__PAGE EXTRACT__
The US federal government has imposed two cyber security mandates on “higher-risk” railroad and rail transit systems, despite industry efforts to beat back regulations, as reported by CBS News.
In a statement, US Department of Homeland Security Secretary Alejandro Mayorkas explained the new cyber security requirements and recommendations will help keep the travelling public safe and protect critical infrastructure from evolving threats.
The new security measures will order critical passenger and freight railways to take these actions:
- Report cyber incidents to the federal government within 24 hours.
- Appoint a cyber security point-person available 24/7 to liaison with federal agencies.
- Develop an incident response plan.
- Conduct a vulnerability assessment to address cyber security gaps.
- The directives, published by the Department of Homeland Security and Transportation Security Administration Wednesday, expand on pipeline regulations imposed earlier this year that are designed to shore up the nation's critical infrastructure, following a number of ransomware attacks.
Officials representing rail and transit sectors complained to Congress that the reporting requirements were too broad and extensive.
In an October letter to key lawmakers, Paul Skoutelas, president and CEO of the American Public Transportation Association (APTA) wrote that mandating a prescriptive 24-hour reporting requirement in a security directive could negatively affect cyber response and mitigation by diverting personnel and resources to reporting when incident response is most critical.
The nonprofit group represents approximately 1,500 public and private sector stakeholders.
"[T]he additional personnel and resources needed to comply with the requirements will add significant compliance costs just as transit agencies are working to recover from the COVID-19 pandemic," the letter continued.
TSA deputy assistant administrator Victoria Newhouse addressed the industry's concerns.
"These are very tight deadlines, and [stakeholders] have communicated dutifully with us."
"They were very direct and frankly vocal with us when they met challenges," Newhouse said.
One of those challenges, Newhouse added, is ascertaining what kind of cyber security incidents need to be reported.
"We have taken steps and a great deal of feedback to modify that definition to not include all potential incidents," Newhouse said.
The government and industry must strike a balance between reporting incidents the government needs to know about, "while also making sure that we don't request every incident and get drowned out by the noise," a senior homeland security official told CBS News. Wednesday's announcement comes on the heels of months-long Congressional debate over mandatory cyber incident rules, with competing proposals vying for inclusion in the 2022 defense policy package.

__RECORDS SUPPLIED__
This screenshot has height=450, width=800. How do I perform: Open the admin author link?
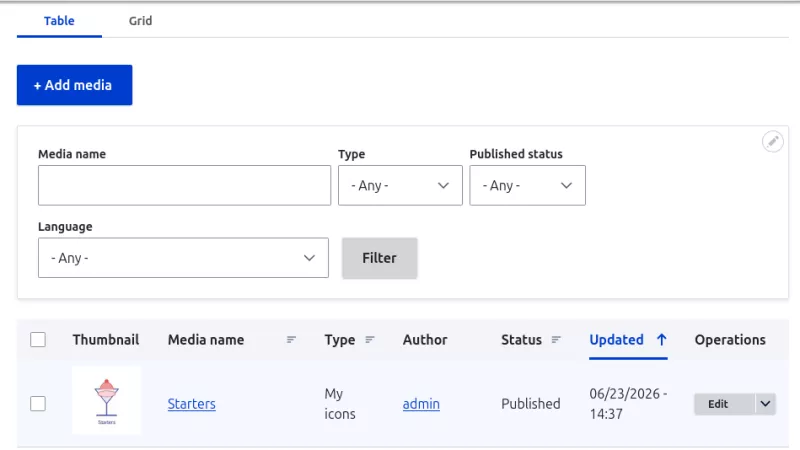pyautogui.click(x=421, y=404)
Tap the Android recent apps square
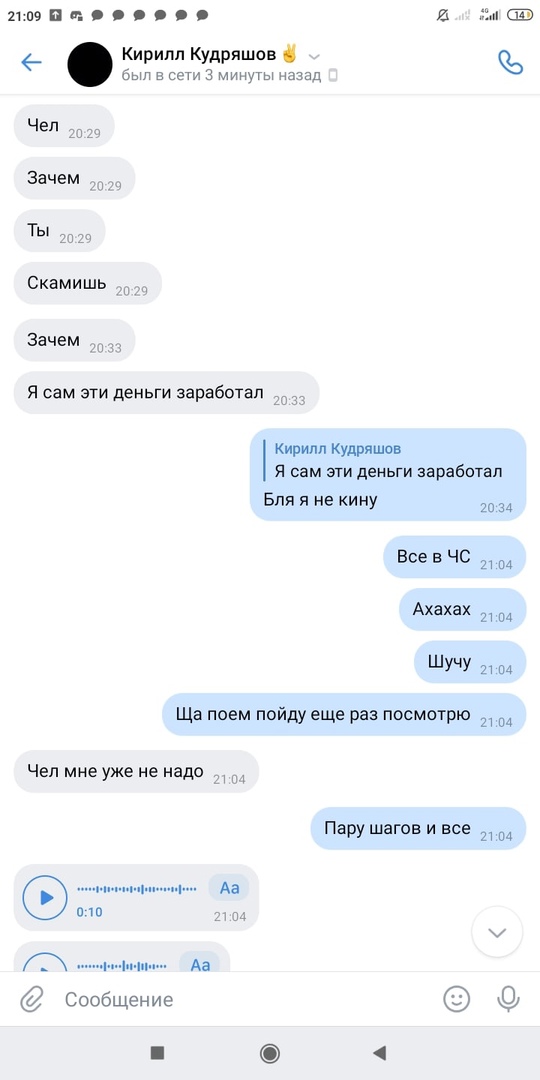This screenshot has height=1080, width=540. point(157,1052)
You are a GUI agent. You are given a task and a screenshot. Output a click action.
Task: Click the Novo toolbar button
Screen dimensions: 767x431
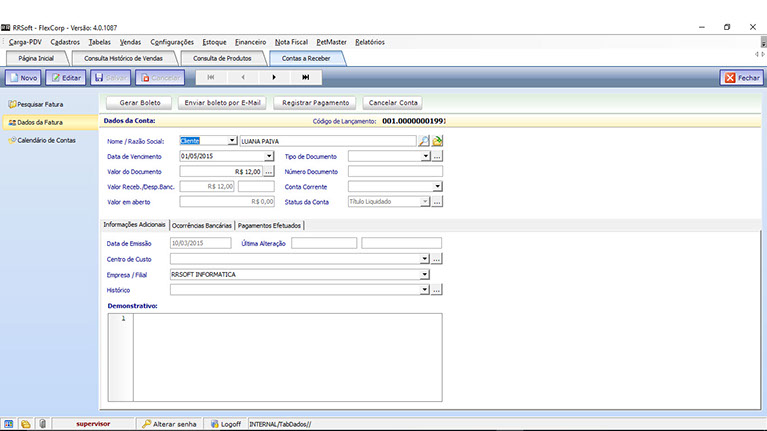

__ACTIVITY LIST__
1. In the article on rail cyber security rules, about how many stakeholders does the American Public Transportation Association represent?
2. Write the next part of the article on rail cyber security rules, picking up after its last sentence.
The items have nothing to do with the article on rail cyber security rules.

__LIST OF ANSWERS__
1. About 1,500 public and private sector stakeholders.

2.
Major cyber incidents this year resulted in days-long fuel shortage on the US East Coast, temporary shutdown of one of America's largest beef suppliers and a supply chain attack crippling thousands of businesses over the 4 July weekend.
The new rules will apply to passenger rail companies including Amtrak, as well as subway systems like New York's MTA, though industry leaders say rail and transit sectors have steered clear of the kind of massive breaches that demand emergency action.
In a testimony before Congress, Thomas Farmer, the assistant vice-president of security at the Association of American Railroads, questioned the justification behind the move.
"We have not been apprised of any imminent or elevated threat to railroads or rail transit agencies as a justification for this emergency action, nor are our railroads seeing the sort of activity that would be indicative of an elevated, specific, persistent threat," Farmer said.
Notably, the Southeastern Pennsylvania Transportation Authority, powering Philadelphia's transit network, did fall victim to a ransomware attack in 2020.
A China-linked hacker group gained initial entry to MTA computer systems in 2021 but fell short of accessing networks controlling train cars within the New York City subway system.
Rafail Portnoy, chief technology officer of the New York City Metropolitan Transportation Authority told CBS News in a statement that the MTA will comply with the new regulations.
"The MTA has multilayered cyber security systems, is constantly vigilant against this global threat and will ensure compliance with any TSA regulations," Portnoy said.